Theatergruppe spielt »Geschlossene Gesellschaft«

Höxter (zim). Wie soll man sich die Hölle vorstellen? Mit ewiger Pein, lodernden Flammen, unerträglicher Hitze oder sogar mit dem Teufel persönlich? Der französische Philosoph und Schriftsteller Jean-Paul Sartre zeigt in seinem Theaterstück »Geschlossene Gesellschaft«, das jetzt von der Theatergruppe »Chamäleon« des Berufskollegs Höxter unter der Regie von Gerhard Antoni und Frauke Reede aufgeführt wurde, eine ganz andere Hölle.
Eine Hölle, die aus einem einzelnen grell-weißen Raum besteht, in dem drei Verstorbene aufeinander treffen. Estelle (großartig verkörpert von Anna Stemler) hat ihr Kind ermordet und den Vater des Kindes, ihren Geliebten, in den Tod getrieben. Der Journalist Garcin (hervorragend dargestellt von Ernest Gyapon-Quast ) hat seine Frau gequält und sich im Leben als Feigling erwiesen, während Inés (beeindruckend gespielt von Sylwia Brozynski) eine junge Frau verführt und sie ihrem Mann entfremdet hat, sodass diese von Schuldgefühlen geplagt nach dem Unfalltod ihres Mannes sich selbst und Inés mit Gas umgebracht hat. Die drei Personen versuchen, die Ursache der anderen für ihre Verdammnis herauszufinden, möchten sich aber ungern ihre eigene Schuld eingestehen. Zudem stellen sie sich auf körperliche Qualen ein, wie sie in der Hölle eigentlich zu erwarten sind. Doch diese treten für die Protagonisten überraschenderweise nicht ein.
Schnell müssen sie jedoch erkennen, dass die eigentliche Folter eine viel schlimmere ist: Keine physische, sondern eine psychische Folter, die sie sich gegenseitig aufbürden. Estelle begehrt Garcin ohne ihn tatsächlich zu lieben. Dieser jedoch sucht die Bestätigung durch die hochintelligente Inés, und diese wiederum stellt Estelle nach.
»Es fehlt hier jemand, der Folterknecht. Ganz klar eine Personaleinsparung. Die Kunden machen die Arbeit alleine, wie in Selbstbedienungsrestaurants«, stellt Inés zynisch fest. Die eigentliche Verdammnis besteht also in diesem Teufelskreis der gegenseitigen Abhängigkeit, denn nach und nach zählen nur noch die Urteile der anderen für die Wahrnehmung ihrer selbst, sodass die Protagonisten immer mehr aneinander und über sich selbst verzweifeln.
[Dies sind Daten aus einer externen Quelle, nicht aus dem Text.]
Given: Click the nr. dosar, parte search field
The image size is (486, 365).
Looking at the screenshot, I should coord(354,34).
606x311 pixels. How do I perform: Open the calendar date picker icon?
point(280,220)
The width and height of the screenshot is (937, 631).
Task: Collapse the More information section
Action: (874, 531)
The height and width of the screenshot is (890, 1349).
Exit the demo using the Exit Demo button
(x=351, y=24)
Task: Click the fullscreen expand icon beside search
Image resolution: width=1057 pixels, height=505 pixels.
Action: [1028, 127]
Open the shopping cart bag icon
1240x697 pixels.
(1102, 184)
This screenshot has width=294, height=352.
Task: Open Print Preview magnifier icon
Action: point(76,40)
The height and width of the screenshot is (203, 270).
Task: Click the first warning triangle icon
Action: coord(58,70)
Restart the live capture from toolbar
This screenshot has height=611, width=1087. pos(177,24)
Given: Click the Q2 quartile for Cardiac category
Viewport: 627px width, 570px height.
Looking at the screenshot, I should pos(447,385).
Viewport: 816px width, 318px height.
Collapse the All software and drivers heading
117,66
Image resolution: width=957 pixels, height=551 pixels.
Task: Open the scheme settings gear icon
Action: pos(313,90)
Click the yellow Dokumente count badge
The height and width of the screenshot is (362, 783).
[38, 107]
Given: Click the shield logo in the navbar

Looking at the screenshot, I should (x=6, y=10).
So schreit Garcin schließlich am Ende des Stückes den Zuschauern entgegen: »Die Hölle - das sind die anderen!«
Die Schauspieler ernteten für ihre eindrucksvollen Darstellungen gebührenden Applaus, denn die Theatergruppe hatte sich an ein besonders schwieriges Stück herangetraut, in dem sich die Dramatik allein durch die Kommunikation zwischen den Verdammten entwickelt und den Protagonisten so großes, schauspielerisches Können abverlangt wurde. Zudem gehörte auch das Management, also etwa Sponsoren zu finden und Plakate und Programmhefte oder das Bühnenbild zu gestalten, in ihren Aufgabenbereich, sodass Kultur und Ökonomie miteinander verbunden wurden. Die Umsetzung dieser Aufgaben und die Aufführung des anspruchsvollen Theaterstückes gelang allen Schauspielern mit Bravour.